_Problem to solve_
Reproduce the listing below word for word, from the line containing "Click SZSE Component Index change rate -2.28%" down through the end of the listing, including both of those boundary lines.

_Source records_
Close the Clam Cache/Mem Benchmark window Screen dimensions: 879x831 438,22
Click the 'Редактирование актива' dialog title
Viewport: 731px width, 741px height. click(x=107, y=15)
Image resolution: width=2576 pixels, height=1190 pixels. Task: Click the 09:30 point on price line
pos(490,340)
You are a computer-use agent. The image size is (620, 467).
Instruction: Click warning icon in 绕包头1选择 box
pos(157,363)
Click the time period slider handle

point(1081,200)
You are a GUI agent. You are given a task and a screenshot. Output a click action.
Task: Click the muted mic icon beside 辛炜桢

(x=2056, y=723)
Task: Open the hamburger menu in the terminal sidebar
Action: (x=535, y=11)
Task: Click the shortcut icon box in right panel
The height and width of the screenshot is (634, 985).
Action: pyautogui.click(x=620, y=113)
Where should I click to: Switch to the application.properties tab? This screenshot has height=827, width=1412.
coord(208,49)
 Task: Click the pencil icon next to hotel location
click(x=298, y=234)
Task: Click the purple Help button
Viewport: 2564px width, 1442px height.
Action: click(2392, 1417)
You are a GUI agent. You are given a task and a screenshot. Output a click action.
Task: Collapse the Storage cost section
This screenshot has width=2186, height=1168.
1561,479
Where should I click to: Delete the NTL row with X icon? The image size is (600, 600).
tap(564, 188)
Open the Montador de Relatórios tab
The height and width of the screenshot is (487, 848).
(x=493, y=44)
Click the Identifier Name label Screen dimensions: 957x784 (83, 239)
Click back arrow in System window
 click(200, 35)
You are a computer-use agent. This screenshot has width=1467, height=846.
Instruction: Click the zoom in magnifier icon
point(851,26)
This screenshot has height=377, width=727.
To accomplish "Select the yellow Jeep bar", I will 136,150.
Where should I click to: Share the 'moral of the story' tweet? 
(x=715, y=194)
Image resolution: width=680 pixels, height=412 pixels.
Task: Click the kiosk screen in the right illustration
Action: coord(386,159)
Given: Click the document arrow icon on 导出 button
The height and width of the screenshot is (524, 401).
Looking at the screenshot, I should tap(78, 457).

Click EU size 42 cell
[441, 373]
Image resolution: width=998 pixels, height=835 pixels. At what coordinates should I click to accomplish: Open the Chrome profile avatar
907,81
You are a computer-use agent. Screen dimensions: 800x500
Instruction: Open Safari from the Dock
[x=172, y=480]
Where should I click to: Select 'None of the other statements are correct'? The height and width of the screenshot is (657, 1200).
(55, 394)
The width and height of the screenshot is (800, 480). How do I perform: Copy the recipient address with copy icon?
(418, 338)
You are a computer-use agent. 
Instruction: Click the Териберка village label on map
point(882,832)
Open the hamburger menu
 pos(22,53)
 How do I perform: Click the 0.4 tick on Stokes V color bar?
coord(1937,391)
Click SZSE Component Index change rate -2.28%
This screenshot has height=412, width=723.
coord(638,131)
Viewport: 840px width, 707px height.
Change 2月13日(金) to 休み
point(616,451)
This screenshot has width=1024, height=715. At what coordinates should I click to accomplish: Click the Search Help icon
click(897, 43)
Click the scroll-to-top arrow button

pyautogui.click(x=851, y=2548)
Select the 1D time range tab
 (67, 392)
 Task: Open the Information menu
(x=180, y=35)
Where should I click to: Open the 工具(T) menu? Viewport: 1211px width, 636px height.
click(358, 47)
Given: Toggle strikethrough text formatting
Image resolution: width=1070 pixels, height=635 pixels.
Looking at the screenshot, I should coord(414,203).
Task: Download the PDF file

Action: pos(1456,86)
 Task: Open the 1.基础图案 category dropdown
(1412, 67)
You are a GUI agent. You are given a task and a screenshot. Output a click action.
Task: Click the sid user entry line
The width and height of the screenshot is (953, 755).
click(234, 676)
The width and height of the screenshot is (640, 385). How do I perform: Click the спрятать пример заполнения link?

_Final answer_
Click SZSE Component Index change rate -2.28%
This screenshot has height=412, width=723.
coord(638,131)
Viewport: 840px width, 707px height.
Change 2月13日(金) to 休み
point(616,451)
This screenshot has width=1024, height=715. At what coordinates should I click to accomplish: Click the Search Help icon
click(897, 43)
Click the scroll-to-top arrow button

pyautogui.click(x=851, y=2548)
Select the 1D time range tab
 (67, 392)
 Task: Open the Information menu
(x=180, y=35)
Where should I click to: Open the 工具(T) menu? Viewport: 1211px width, 636px height.
click(358, 47)
Given: Toggle strikethrough text formatting
Image resolution: width=1070 pixels, height=635 pixels.
Looking at the screenshot, I should coord(414,203).
Task: Download the PDF file

Action: pos(1456,86)
 Task: Open the 1.基础图案 category dropdown
(1412, 67)
You are a GUI agent. You are given a task and a screenshot. Output a click action.
Task: Click the sid user entry line
The width and height of the screenshot is (953, 755).
click(234, 676)
The width and height of the screenshot is (640, 385). How do I perform: Click the спрятать пример заполнения link?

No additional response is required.